In 2011 Portuguese writer and director Miguel Hurst initiated the Archive of Historical Cinemas in Africa project with the aim of highlighting this ailing branch of African urbanism. In the years since he has worked with photographer Walter Fernandes in Angola, documenting the nation’s remarkable cinematic architectural heritage, trying to understand how, in Hurst’s words, “Angolans lived, and how they can live again.”
Hurst’s and Fernandes’ work offers an uncanny glimpse into both the country’s real, lived past and the future as it was imagined in the febrile intellectual atmosphere of the late colonial period.
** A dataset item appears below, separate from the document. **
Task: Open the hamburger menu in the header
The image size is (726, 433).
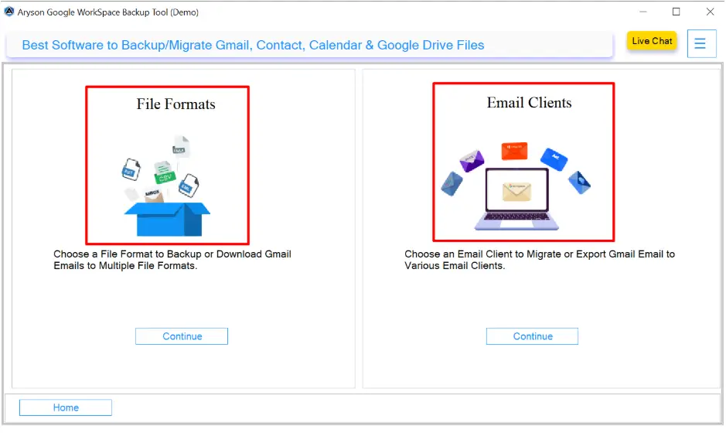Action: tap(700, 43)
The irony for Angola was that the shadow image of political and cultural freedom that these cinemas afforded was not carried into the post-colonial period
In response to the independence movements sweeping Africa from the 1950s onwards, says Hurst, “the Portuguese regime made plans to reorganise their colonial cities, with the integration of all sectors of society as the principal factor. So building cinemas meant the construction of public spaces for the mingling of the heterogenous communities.” An agglomeration of Tropical and Brazilian Modernisms with European styles inherited from the likes of Le Corbusier was imported into the Angolan urban environment. “The introduction of light and air, the creation of shadows and natural ventilation of the buildings were some of the typical references,” Hurst says. “The evolution of Angolan architecture from the ‘30s to the ‘70s followed the logic from closed to open spaces.”
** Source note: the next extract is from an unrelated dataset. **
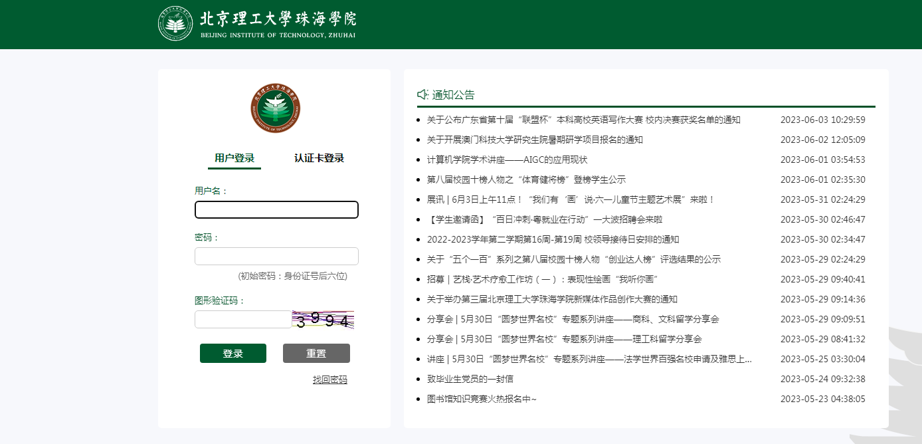Click into the 用户名 input field

[276, 209]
This opening up of space was, though, a symbolic gesture. Whilst the cinemas were designed as public spaces, in reality this was a colonial architecture intended to recall political upheaval elsewhere, as well as the Soviet Union’s Cold War role as cheerleader for African independence. Hurst says: “Angolan modernism was born under the colonial umbrella. In the rest of the continent – Ghana, Kenya, Ivory Coast – modernism was largely an African decision. That makes a very big difference. Maybe not in terms of logic or the material used, but in design and philosophy.”
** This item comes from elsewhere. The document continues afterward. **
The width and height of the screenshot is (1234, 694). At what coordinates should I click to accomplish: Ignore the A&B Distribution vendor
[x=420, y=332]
“The architects came from Portugal. There were no schools in Angola. It was the schools of Lisbon and Porto that built Angola until independence in 1975.”
The irony for Angola was that the shadow image of political and cultural freedom that these cinemas afforded was not carried into the post-colonial period. From 1975 until 2002, the country was torn apart by civil war, as former independence movements and American and Soviet interests collided following the withdrawal of the Portuguese. At best, these cinemas screen propaganda films produced by this side or the other; from 1992 until the 2000s, however, not a single film was produced in the country. Hurst describes the situation today as “the struggle to reconstruct a ‘what might have been’ industry.”
But this also allows for hope that the mixed message of freedom and community that the cinemas initially carried might be resurrected: that, as Hurst says, the current climate of reconstruction and preservation of architectural gems might lead once again to “the creation of a modern Angolan identity.”